*EXERCISE SET*
[1] Decide whether each statement agrees with the LLVM revision page, and back each yes or no with the deciding words from that page, quoted exactly. (a) ABataev authored the revision on Apr 20 2023. (b) The function tryToGatherExtractElements currently analyzes each register separately. (c) The revision was described as required to unify the cost model.
[2] Continue the LLVM revision page past its final line, adding the next entries in its event timeline.
::: PASSAGE TO READ
This is an archive of the discontinued LLVM Phabricator instance.

[SLP]Improve tryToGatherExtractElements by using per-register analysis.
ClosedPublic

Authored by ABataev on Apr 20 2023, 4:04 PM.

Details

Summary

Currently tryToGatherExtractElements function analyzes the whole vector,
regrdless number of actual registers, used in this vector. It may
prevent some optimizations, because per-register analysis may allow to
simplify the final code by reusing more already emitted vectors and
better shuffles.

Diff Detail

Event Timeline

ABataev created this revision.Apr 20 2023, 4:04 PM
Herald added a project: Restricted Project. · View Herald TranscriptApr 20 2023, 4:04 PM
ABataev requested review of this revision.Apr 20 2023, 4:04 PM
Herald added a project: Restricted Project. · View Herald TranscriptApr 20 2023, 4:04 PM
ABataev updated this revision to Diff 516820.Apr 25 2023, 8:38 AM
ABataev updated this revision to Diff 538254.Jul 7 2023, 1:52 PM

Rebase, ping!

ABataev updated this revision to Diff 538738.Jul 10 2023, 10:51 AM

Rebase, ping!

ABataev updated this revision to Diff 541011.Jul 17 2023, 7:05 AM

Rebase, ping!

ABataev updated this revision to Diff 544358.Jul 26 2023, 7:16 AM

Rebase, ping!

ABataev updated this revision to Diff 546057.Aug 1 2023, 7:36 AM

Rebase, ping!!!
Required to unify the cost model + non-power-2.

ABataev updated this revision to Diff 547898.Aug 7 2023, 12:03 PM

Rebase, ping!

ABataev updated this revision to Diff 548999.Aug 10 2023, 5:54 AM

Rebase, ping!
::::::
::: INFORMATION SHOWN
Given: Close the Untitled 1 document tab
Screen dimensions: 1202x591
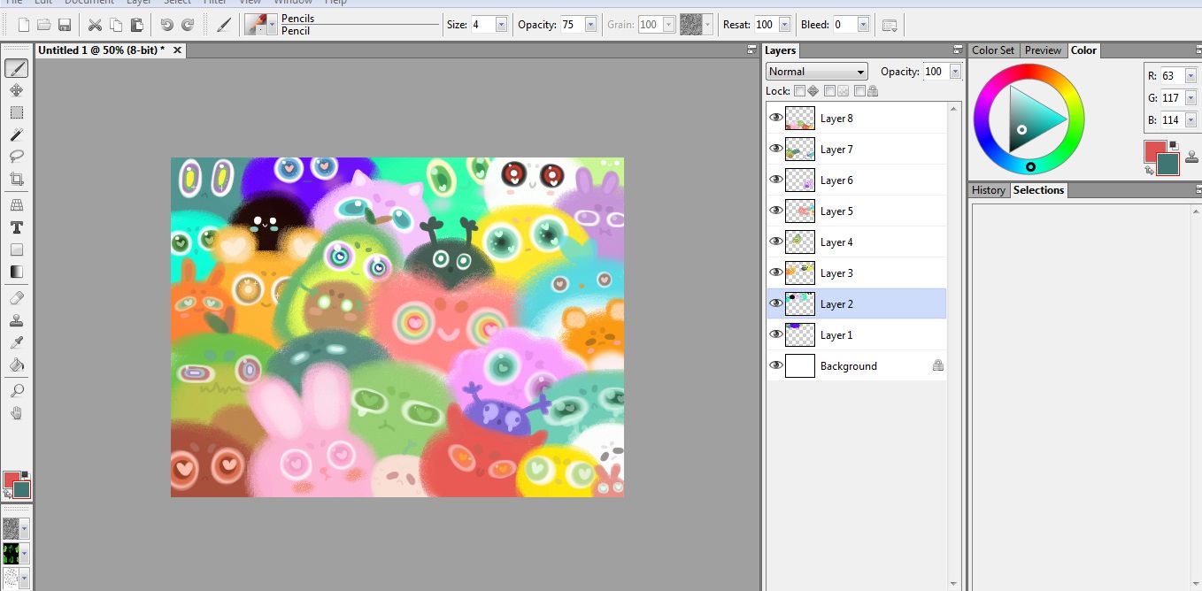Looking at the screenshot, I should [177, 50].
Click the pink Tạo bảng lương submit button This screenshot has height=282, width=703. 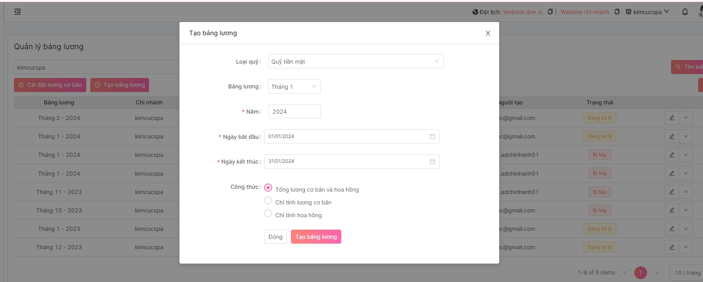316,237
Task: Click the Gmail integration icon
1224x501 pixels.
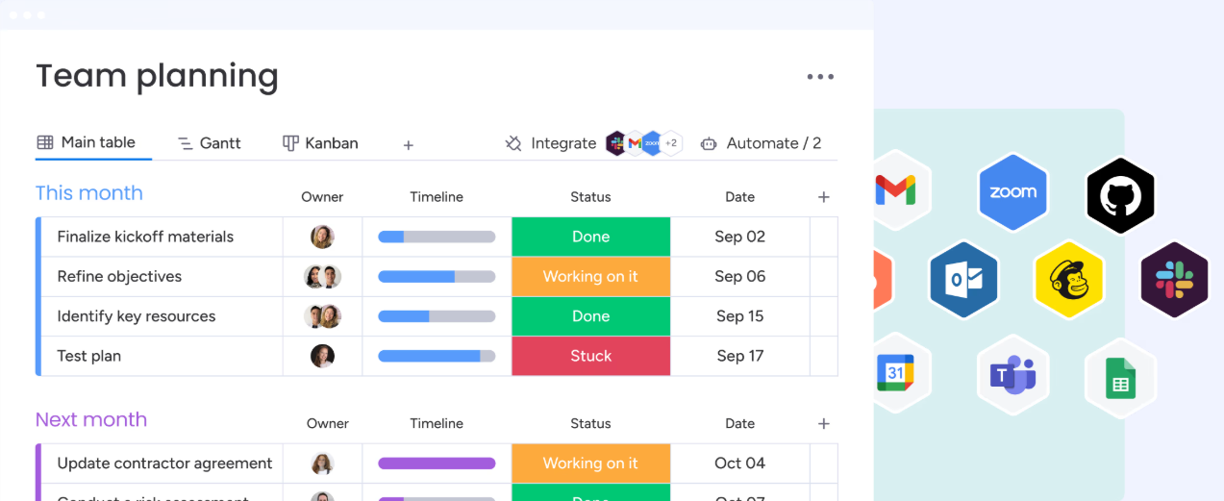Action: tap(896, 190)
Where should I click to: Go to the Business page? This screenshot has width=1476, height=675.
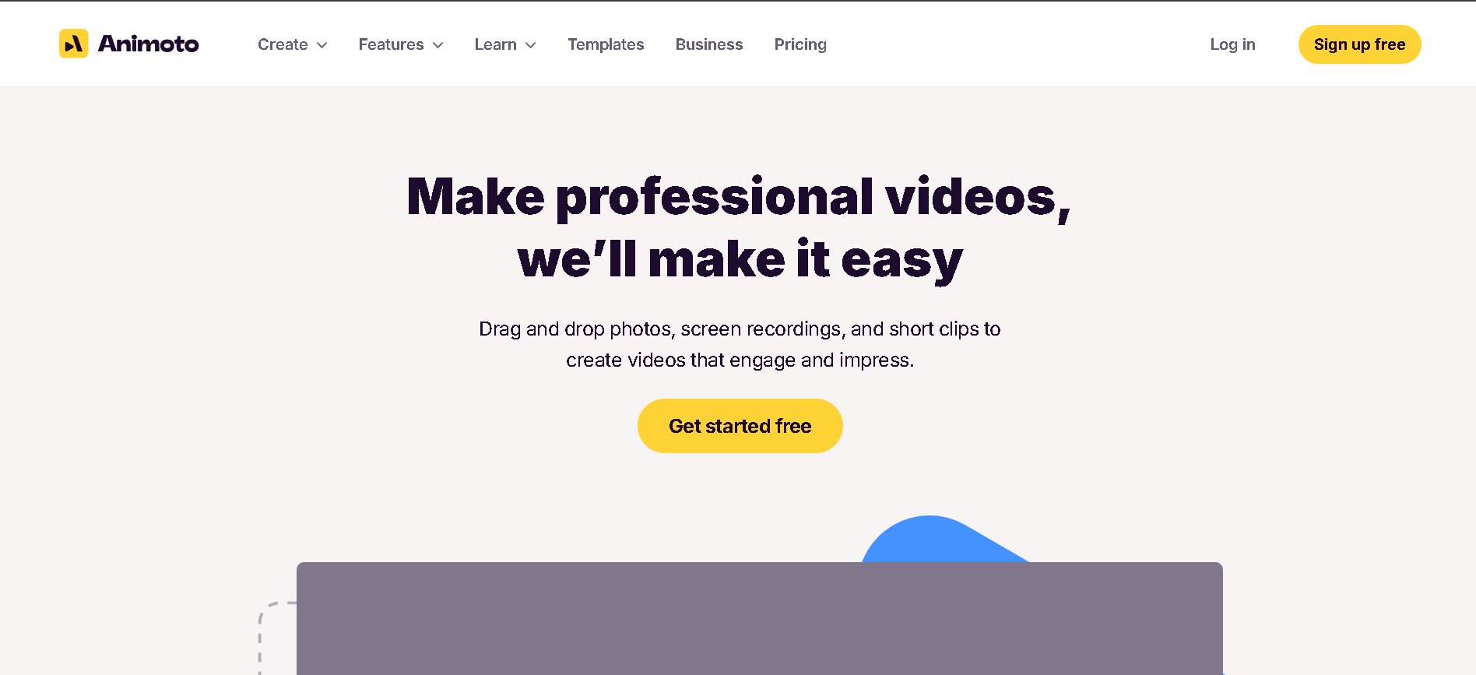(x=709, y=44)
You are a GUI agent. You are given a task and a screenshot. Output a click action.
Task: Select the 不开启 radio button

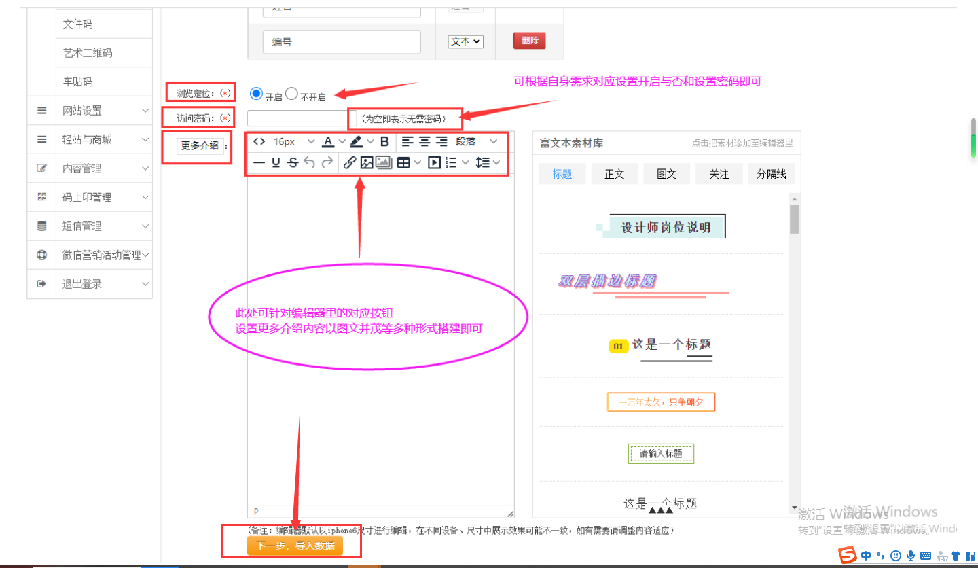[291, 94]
::::::
::: INFORMATION SHOWN
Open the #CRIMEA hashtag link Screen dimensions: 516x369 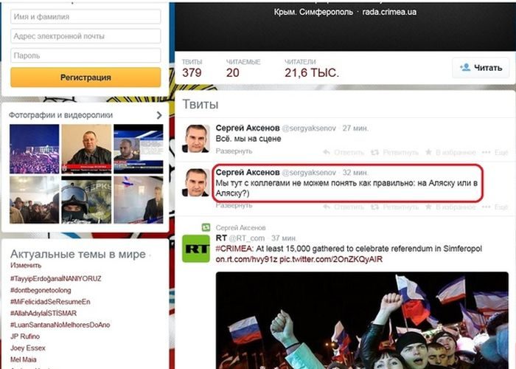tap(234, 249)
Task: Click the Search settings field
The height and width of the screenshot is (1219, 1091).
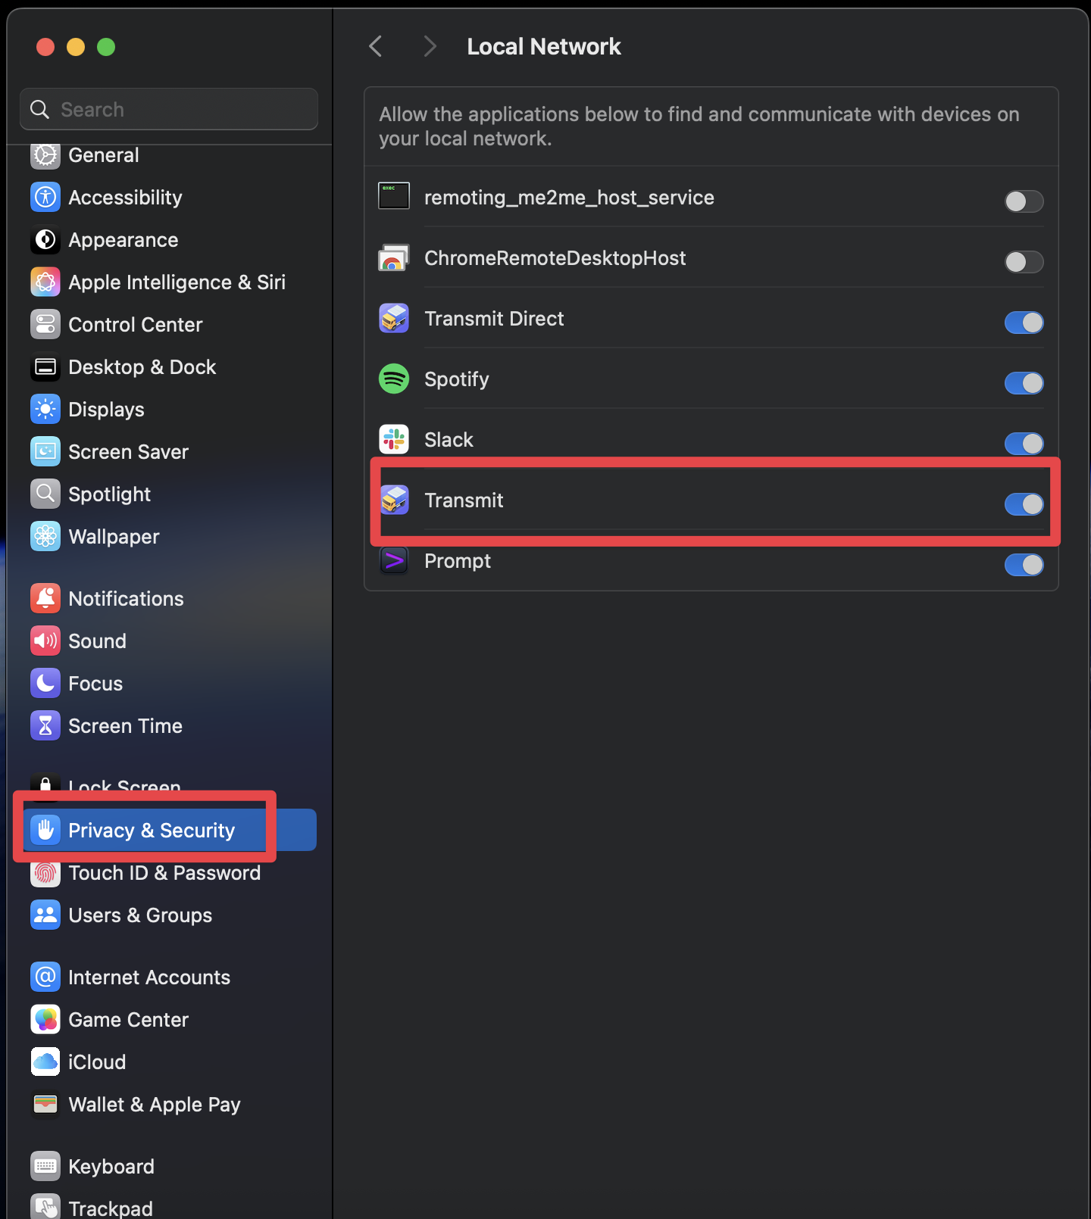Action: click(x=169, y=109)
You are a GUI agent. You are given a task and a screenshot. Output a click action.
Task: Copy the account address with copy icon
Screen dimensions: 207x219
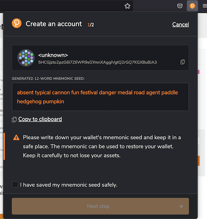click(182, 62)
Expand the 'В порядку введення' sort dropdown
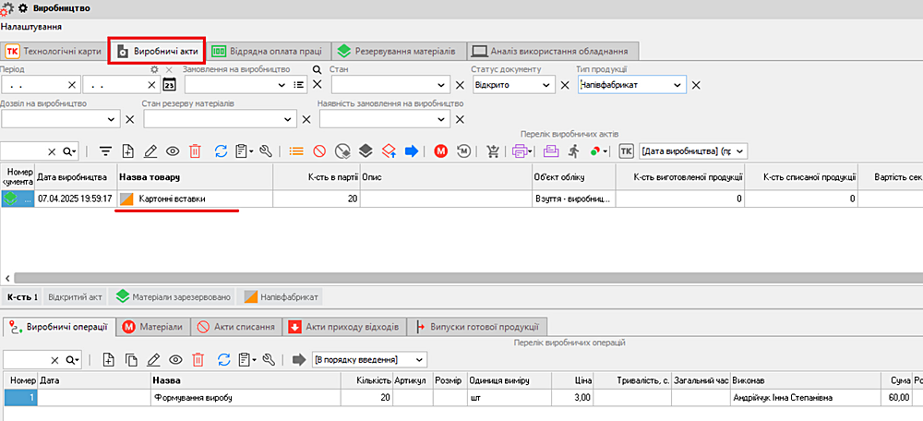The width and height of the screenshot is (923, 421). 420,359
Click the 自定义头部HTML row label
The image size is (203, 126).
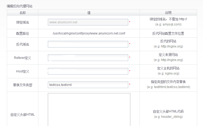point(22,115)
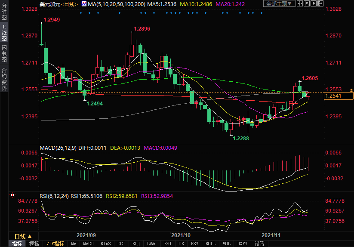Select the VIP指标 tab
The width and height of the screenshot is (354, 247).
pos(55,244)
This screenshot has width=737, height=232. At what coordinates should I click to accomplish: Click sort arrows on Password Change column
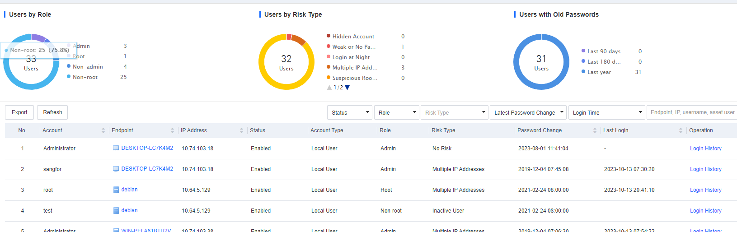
::::::
*EXPECTED RESULTS*
[1]
(a) Yes: "Authored by ABataev on Apr 20 2023, 4:04 PM."
(b) No: "Currently tryToGatherExtractElements function analyzes the whole vector"
(c) Yes: "Required to unify the cost model + non-power-2."

[2]
ABataev updated this revision to Diff 552349.Aug 22 2023, 7:16 AM

Rebase, ping!

ABataev updated this revision to Diff 556448.Sep 11 2023, 10:15 AM

Rebase, ping!

rebase?

llvm/lib/Transforms/Vectorize/SLPVectorizer.cpp
557–558

Pull out NFC-ish refactors like this into pre-commits.

vdmitrie added inline comments.Oct 18 2023, 2:53 PM
llvm/lib/Transforms/Vectorize/SLPVectorizer.cpp
10013

Could you extend the description too please? How input values are interpreted? What are output of the routine? Mask seems to serve both ways in and out - that needs to be described too.

10042

Please add a comment describing intent of the code below

10460

Use ScalarTy ?

ABataev updated this revision to Diff 557812.Oct 20 2023, 7:28 AM

Rebase, address comments

RKSimon added inline comments.Oct 27 2023, 4:26 AM
llvm/lib/Transforms/Vectorize/SLPVectorizer.cpp
7225

Does enumerate make Idx + I references?

ABataev added inline comments.Oct 27 2023, 4:43 AM
llvm/lib/Transforms/Vectorize/SLPVectorizer.cpp
7225

Will remove enumerate here, it is not needed. Yes, they both are refs

ABataev updated this revision to Diff 557911.Oct 27 2023, 6:20 AM

Rebase, remove enumerate where not required

RKSimon accepted this revision.Oct 30 2023, 9:50 AM

LGTM

llvm/lib/Transforms/Vectorize/SLPVectorizer.cpp
550

Add back this newline

This revision is now accepted and ready to land.Oct 30 2023, 9:50 AM

This seems to have caused a misoptimization in ffmpeg for aarch64.

To reproduce, you can follow these steps, on aarch64 Linux:

$ git clone https://github.com/ffmpeg/ffmpeg
$ mkdir ffmpeg-build
$ cd ffmpeg-build
$ ../ffmpeg/configure --cc=clang --samples=$(pwd)/../fate-samples
$ make fate-rsync
$ make -j$(nproc) fate-vp9-00-quantizer-18

The misoptimized object file is libavcodec/vp9dsp_8bpp.o.

The standalone preprocessed input for that object file is available at https://martin.st/temp/vp9dsp_8bpp-preproc.c, you can reproduce the misoptimization with clang -target aarch64-linux-gnu -c -O3 vp9dsp_8bpp-preproc.c -o vp9dsp_8bpp.o.

Can you look into this, and possibly revert if fixing takes some time?

This seems to have caused a misoptimization in ffmpeg for aarch64.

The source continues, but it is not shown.